#### What to do:
The response must consist of the lines below from the one with "You are a computer-use agent. This" through the one with "Given: Focus the 验证码 captcha input box", exactly as they appear and with both ends kept.

#### Items from a data source:
= = = =
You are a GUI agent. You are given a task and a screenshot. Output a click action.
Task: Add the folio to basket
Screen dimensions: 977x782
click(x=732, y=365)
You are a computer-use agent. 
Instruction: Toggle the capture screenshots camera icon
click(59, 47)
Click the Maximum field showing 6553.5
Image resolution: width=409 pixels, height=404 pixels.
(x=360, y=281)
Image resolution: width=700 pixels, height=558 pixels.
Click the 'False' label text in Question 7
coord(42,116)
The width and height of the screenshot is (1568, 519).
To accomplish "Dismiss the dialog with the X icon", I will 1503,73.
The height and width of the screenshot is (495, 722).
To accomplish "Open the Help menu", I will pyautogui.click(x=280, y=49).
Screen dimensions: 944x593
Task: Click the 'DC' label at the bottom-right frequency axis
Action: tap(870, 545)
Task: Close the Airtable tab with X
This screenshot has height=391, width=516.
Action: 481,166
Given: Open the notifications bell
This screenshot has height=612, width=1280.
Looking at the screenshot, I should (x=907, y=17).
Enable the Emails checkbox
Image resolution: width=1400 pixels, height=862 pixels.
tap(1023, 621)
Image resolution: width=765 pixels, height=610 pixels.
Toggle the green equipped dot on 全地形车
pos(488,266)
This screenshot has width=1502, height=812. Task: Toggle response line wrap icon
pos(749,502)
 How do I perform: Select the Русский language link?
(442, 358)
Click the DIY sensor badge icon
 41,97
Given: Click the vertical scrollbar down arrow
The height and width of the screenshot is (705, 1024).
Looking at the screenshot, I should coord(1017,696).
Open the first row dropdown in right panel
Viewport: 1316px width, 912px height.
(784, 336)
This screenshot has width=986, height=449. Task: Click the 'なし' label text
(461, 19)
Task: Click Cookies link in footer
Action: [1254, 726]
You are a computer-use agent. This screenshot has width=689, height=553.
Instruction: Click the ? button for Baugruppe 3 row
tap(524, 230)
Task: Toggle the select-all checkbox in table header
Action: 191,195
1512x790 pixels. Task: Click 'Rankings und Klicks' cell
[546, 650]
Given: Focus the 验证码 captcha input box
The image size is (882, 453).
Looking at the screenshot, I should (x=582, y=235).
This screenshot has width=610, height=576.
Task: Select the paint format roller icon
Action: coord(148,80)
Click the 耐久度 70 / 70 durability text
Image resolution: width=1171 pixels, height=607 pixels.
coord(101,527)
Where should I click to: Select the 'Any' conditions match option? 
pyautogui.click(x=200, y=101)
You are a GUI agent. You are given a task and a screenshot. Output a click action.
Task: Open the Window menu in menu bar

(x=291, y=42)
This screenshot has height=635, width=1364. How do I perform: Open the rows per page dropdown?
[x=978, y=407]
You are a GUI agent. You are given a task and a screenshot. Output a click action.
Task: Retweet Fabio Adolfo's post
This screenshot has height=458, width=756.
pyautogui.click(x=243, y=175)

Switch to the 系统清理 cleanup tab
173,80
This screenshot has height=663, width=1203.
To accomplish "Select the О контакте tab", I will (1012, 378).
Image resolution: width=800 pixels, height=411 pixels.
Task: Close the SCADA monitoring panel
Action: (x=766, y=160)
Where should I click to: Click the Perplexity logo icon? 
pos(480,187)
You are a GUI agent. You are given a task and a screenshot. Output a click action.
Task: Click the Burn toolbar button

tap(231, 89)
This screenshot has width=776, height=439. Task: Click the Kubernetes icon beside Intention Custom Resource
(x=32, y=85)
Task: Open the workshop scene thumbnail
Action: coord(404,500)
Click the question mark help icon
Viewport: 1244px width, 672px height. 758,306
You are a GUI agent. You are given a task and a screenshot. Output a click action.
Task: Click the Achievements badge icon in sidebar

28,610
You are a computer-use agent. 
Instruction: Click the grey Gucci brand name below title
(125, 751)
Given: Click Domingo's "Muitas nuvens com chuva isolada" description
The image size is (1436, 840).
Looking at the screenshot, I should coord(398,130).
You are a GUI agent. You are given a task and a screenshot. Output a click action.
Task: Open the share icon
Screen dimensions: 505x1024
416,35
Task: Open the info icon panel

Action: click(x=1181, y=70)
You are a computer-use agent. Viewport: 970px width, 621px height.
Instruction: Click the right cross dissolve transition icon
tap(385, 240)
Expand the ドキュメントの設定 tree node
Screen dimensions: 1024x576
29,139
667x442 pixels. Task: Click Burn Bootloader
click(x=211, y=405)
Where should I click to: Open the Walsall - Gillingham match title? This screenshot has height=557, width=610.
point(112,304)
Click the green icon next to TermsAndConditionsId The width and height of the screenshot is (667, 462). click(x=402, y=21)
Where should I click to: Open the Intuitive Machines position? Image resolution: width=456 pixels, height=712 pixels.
= = = =
#### Output for this task:
You are a computer-use agent. This screenshot has width=689, height=553.
Instruction: Click the ? button for Baugruppe 3 row
tap(524, 230)
Task: Toggle the select-all checkbox in table header
Action: 191,195
1512x790 pixels. Task: Click 'Rankings und Klicks' cell
[546, 650]
Given: Focus the 验证码 captcha input box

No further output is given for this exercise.